[Текст страницы]
════════════════════

Предлагаем читателям интервью, взятое в сентябре месяце обозревателем Джейсоном Виктором Серинусом у известного американского тенора Лоуренса Браунли. Беседа приурочена к постановке «Дона Паскуале» Доницетти в Опере Сан-Франциско, премьера которой на данный момент уже состоялась и прошла с большим успехом. Некоторые взгляды Браунли из истории оперного вокала, изложенные в этой беседе, могут показаться знатокам неточными, но в целом материал представляет интерес. Интервью публикуется с незначительными сокращениями.
Любой, кто побывал в этом году на концерте «Опера в Парке» (бесплатный концерт, который ежегодно проходит в парке «Золотые ворота» - прим. пер.), может подтвердить тот факт, что тенор Лоуренс Браунли в свои 43 года находится на пике формы. Браунли впервые заявил о себе, когда выиграл престижный конкурс молодых вокалистов Metropolitan Opera National Council Auditions в 2001 году. Год спустя состоялся его профессиональный дебют в Опере Вирджинии в одной из его ныне коронных партий - графа Альмавивы в «Севильском цирюльнике». В том же году с этой ролью он дебютировал и на сцене Ла Скала…
…Удивительно, но до настоящего момента Браунли ни разу не пел в Опере Сан-Франциско. И судя по его выступлению в парке «Золотые ворота» 11 сентября [он блистательно исполнил знаменитую арию из оперы «Дочь полка», где девятое «верхнее до» звенело в воздухе на протяжении нескольких секунд, и спиричуэл «All Night, All Day», который прозвучал с невероятной теплотой и нежностью], его предстоящее появление в опере Доницетти «Дон Паскуале» (с 28 сентября по 15 октября) будет иметь грандиозный успех.
8 сентября мы встретились с Браунли в здании Военного мемориала Сан-Франциско и побеседовали с ним около часа о его карьерном пути.
Вы не жалеете о том, что ваша карьера не началась раньше?
Мой профессиональный дебют на сцене состоялся в возрасте 27 или 28 лет [на самом деле, в 29 лет, ближе к 30]. Перед этим я потратил примерно 10 лет на то, чтобы научиться петь с учетом особенностей своего тела. У некоторых певцов голос от природы больше, чем их телосложение, или он настолько мощный, что им нужно время, чтобы научиться его контролировать. Начав карьеру чуть позже, у меня была возможность хорошо изучить свое тело и голос. На мой взгляд, изменения, которые происходят с голосом между 18 и 28 годами – более существенные, чем те, что происходят с 28 до 38 лет. Зрелость голоса необходима для исполнения определенных ролей. В настоящее время, я соглашаюсь на те или иные партии на 3-5 лет вперед. Некоторые исполнители принимают предложения заранее в надежде, что к назначенной дате их голос созреет, будет иметь необходимую мощь и мастерство. В период между 2001 и 2010 годами, когда я выиграл премию Такера [точнее в 2006], я выступал на многих европейских площадках. В 2002 году дебютировал партией графа Альмавивы в театре Ла Скала, а также исполнял ведущие партии в менее крупных театрах - в Генуе, Болонье, Тулузе, Лозанне, все это время возвращаясь в Ла Скала, а затем в Берлин и Гамбург. Я постепенно выстраивал свой репертуар и стал более комфортно чувствовать себя на сцене. А позже, в 2007 году, состоялся уже мой дебют в Мете.

════════════════════

[Предоставленные записи]
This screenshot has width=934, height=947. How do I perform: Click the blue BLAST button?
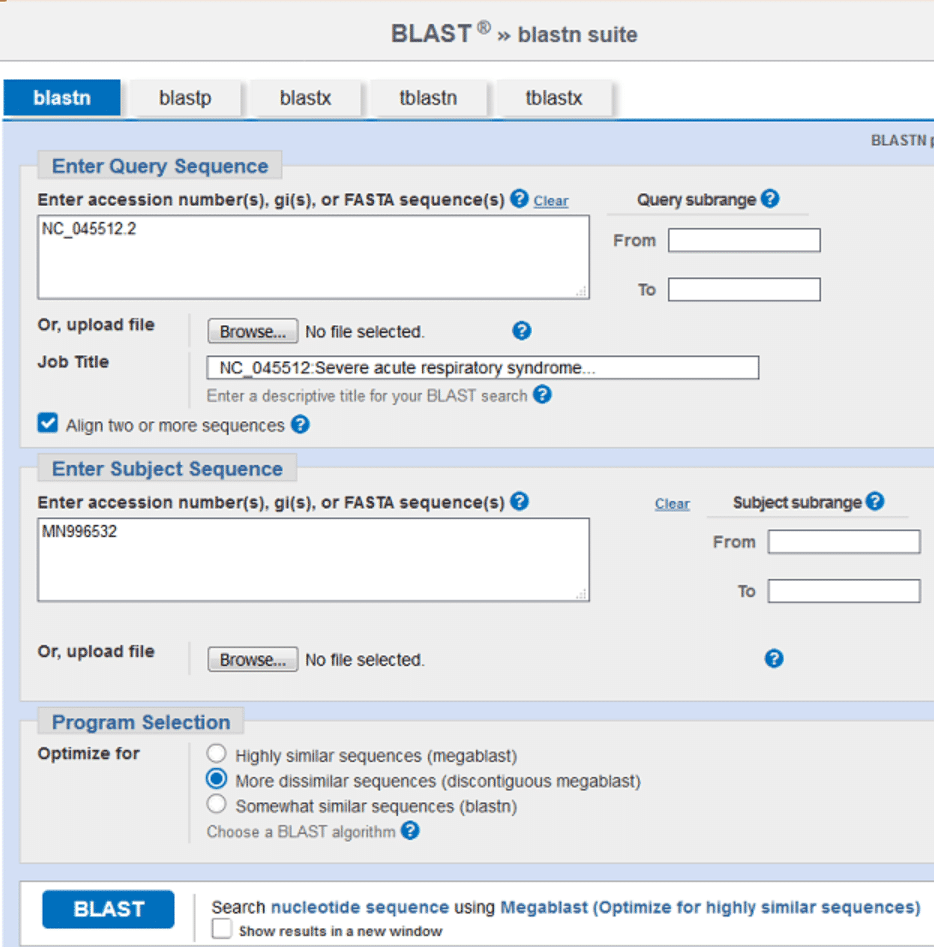[x=108, y=909]
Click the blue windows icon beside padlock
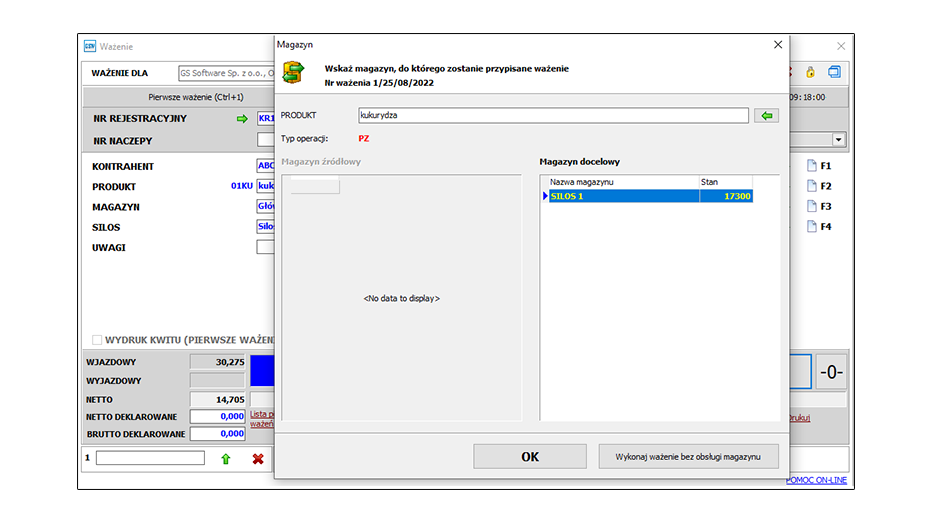The image size is (932, 522). pos(833,73)

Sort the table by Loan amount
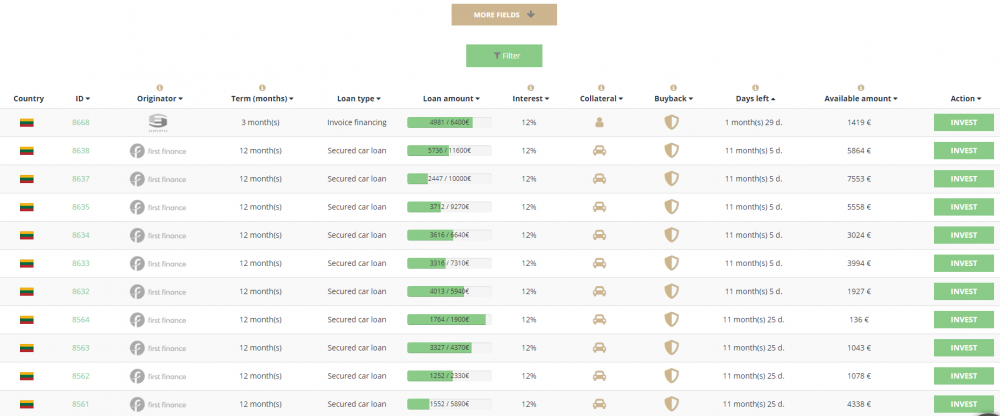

════════════════════

[Что нужно сделать]
#1 Проверьте по интервью с Лоуренсом Браунли, верны ли утверждения (a), (b) и (c). На каждое ответьте «да» или «нет» и приведите точную цитату из интервью, которая это решает.
(a) Браунли выиграл конкурс Metropolitan Opera National Council Auditions в 2001 году.
(b) Профессиональный дебют Браунли прошел в Опере Сан-Франциско.
(c) В Мете Браунли дебютировал в 2007 году.
#2 Продолжите интервью с Лоуренсом Браунли, начав сразу после его последнего предложения.
Записи для работы не понадобятся.

[Ответы по порядку]
#1
(a) Да: «Браунли впервые заявил о себе, когда выиграл престижный конкурс молодых вокалистов Metropolitan Opera National Council Auditions в 2001 году».
(b) Нет: «Год спустя состоялся его профессиональный дебют в Опере Вирджинии».
(c) Да: «А позже, в 2007 году, состоялся уже мой дебют в Мете».

#2
Как изменился ваш голос за последние 15 лет?
При выборе репертуара я всегда прислушиваюсь к своему голосу. Сейчас я могу исполнять те вещи, которые не смог бы спеть 10 лет назад. И дело здесь не в том, что голос за эти годы стал больше, мощнее, а в том, что окраска звука, некоторые его нюансы изменились. Звучание стало более зрелым и насыщенным. Верхние ноты всегда давались мне легко, но сейчас у меня появилось много новых красок и в более низком регистре, середина и низ диапазона тоже стали звучать более уверенно и ровно.
Какие партии, из тех, что Вы избегали раньше, Вы бы охотно включили в свой репертуар сейчас?
Я подумываю о легком французском репертуаре, на который я бы не решился в 2002 году, когда я пел в основном «Севильского цирюльника» и «Золушку». Но сейчас меня спрашивают, не хотел бы я спеть в «Фаворитке», «Искателях жемчуга» и даже в «Осуждении Фауста». В настоящий момент я обсуждаю эти вопросы с моим агентом, что стоит запланировать на будущее.
Выступая в больших залах на несколько тысяч мест, удается ли Вам исполнять всю музыкальную фразировку и нюансировку, являющиеся ключевыми элементами бельканто и в то же время заполнять своим голосом все пространство или Вы решаете эти вопросы, ориентируясь на размер и акустику конкретного зала?
Мой педагог, Костанза Куккаро, которую я давно не видел, всегда говорила: «Твой голос – это только твой голос. Используй его разумно. Ты хочешь, чтобы тебя было слышно на самом последнем ряду театра, но некоторые залы невероятно большие, и акустически не предусмотрены для твоего репертуара. В таком случае, ты должен увлечь слушателей, чтобы они сами прильнули к тебе. И если тебе это удается, и ты поразишь их богатством нюансов и музыкальных оттенков в своем голосе, что очень важно для исполнения репертуара бельканто, то ты свою задачу выполнил».
Мой инструмент «заточен» главным образом под бельканто: Доницетти, Россини и Беллини. У некоторых певцов по природе очень мощный голос. У других исполнителей, не обладающих таким огромным голосом, есть «металл» - природная звонкость в голосе, что придает ему «полетность». Например, у Хуана Диего Флореса очень звонкий тенор, хотя голос у него не такой уж и мощный. Нас часто сравнивают между собой и говорят, что у меня голос больше, а у него больше «металла». Пожалуй, что так оно и есть.
Давайте теперь обратимся к опере «Дон Паскуале» и к тем трудностям, которые таит в себе ваша партия.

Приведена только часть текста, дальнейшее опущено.